WHAT TO PRODUCE ▸ For this exercise, reproduce the entries below exactly, but only from the line containing "The image size is (700, 382)." through the line containing "The width and height of the screenshot is (1000, 750).", both included.
--- INPUT DATA Enclosed Below ---
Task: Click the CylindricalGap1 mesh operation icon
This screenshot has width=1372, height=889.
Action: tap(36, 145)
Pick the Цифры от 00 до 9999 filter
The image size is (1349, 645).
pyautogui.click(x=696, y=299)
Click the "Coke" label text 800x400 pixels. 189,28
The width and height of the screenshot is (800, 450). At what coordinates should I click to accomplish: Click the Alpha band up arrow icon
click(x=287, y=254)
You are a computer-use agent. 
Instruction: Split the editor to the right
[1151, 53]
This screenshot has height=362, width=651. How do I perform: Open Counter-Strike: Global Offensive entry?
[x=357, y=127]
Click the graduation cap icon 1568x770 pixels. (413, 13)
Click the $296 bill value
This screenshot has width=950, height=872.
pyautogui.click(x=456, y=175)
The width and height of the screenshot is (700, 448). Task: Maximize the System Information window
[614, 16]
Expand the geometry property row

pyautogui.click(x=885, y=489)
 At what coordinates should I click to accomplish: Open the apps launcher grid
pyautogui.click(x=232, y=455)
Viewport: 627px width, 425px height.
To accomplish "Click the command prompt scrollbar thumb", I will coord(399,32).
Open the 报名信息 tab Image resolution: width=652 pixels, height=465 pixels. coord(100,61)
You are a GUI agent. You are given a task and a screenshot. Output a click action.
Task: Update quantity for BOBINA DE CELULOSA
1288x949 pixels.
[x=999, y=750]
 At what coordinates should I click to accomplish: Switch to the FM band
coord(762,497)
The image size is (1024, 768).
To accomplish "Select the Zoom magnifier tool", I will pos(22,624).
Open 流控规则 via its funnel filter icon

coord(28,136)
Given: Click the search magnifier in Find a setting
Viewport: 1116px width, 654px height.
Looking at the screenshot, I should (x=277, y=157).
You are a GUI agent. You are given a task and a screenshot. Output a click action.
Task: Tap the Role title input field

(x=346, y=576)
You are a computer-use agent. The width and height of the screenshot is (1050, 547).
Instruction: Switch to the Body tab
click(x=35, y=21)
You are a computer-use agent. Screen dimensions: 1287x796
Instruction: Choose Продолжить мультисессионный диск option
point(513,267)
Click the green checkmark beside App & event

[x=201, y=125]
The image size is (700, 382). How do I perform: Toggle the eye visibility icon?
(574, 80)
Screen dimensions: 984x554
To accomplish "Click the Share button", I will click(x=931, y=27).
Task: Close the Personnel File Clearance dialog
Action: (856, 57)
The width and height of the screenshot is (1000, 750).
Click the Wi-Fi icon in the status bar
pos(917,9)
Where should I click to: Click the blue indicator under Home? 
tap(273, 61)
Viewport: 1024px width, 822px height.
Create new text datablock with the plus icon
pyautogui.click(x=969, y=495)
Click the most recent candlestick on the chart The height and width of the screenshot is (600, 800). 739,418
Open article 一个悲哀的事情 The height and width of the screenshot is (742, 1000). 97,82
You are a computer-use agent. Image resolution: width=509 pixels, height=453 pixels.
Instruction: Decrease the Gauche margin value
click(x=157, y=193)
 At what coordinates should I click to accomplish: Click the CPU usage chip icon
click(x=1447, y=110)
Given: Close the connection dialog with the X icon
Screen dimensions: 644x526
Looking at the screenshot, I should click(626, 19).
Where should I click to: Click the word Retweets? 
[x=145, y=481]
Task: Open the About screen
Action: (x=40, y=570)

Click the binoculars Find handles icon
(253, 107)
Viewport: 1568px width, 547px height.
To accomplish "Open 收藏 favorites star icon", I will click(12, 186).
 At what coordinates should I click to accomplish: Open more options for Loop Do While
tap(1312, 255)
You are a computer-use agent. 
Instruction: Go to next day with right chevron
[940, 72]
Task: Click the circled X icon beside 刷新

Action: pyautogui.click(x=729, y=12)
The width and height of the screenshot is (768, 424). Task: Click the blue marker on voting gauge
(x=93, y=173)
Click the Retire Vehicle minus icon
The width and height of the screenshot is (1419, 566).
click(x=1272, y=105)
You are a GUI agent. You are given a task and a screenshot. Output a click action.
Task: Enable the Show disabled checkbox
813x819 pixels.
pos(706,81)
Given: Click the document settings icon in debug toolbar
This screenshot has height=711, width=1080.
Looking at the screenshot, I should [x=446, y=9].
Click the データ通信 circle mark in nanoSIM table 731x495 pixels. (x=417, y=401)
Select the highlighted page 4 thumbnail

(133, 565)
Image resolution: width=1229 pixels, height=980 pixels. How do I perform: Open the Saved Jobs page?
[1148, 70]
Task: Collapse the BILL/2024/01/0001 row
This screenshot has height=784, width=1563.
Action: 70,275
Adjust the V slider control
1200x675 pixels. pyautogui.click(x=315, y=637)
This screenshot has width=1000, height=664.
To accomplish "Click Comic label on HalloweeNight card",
--- End of Enclosed INPUT DATA ---
EXPECTED ANSWER ▸
The image size is (700, 382). How do I perform: Toggle the eye visibility icon?
(574, 80)
Screen dimensions: 984x554
To accomplish "Click the Share button", I will click(x=931, y=27).
Task: Close the Personnel File Clearance dialog
Action: (856, 57)
The width and height of the screenshot is (1000, 750).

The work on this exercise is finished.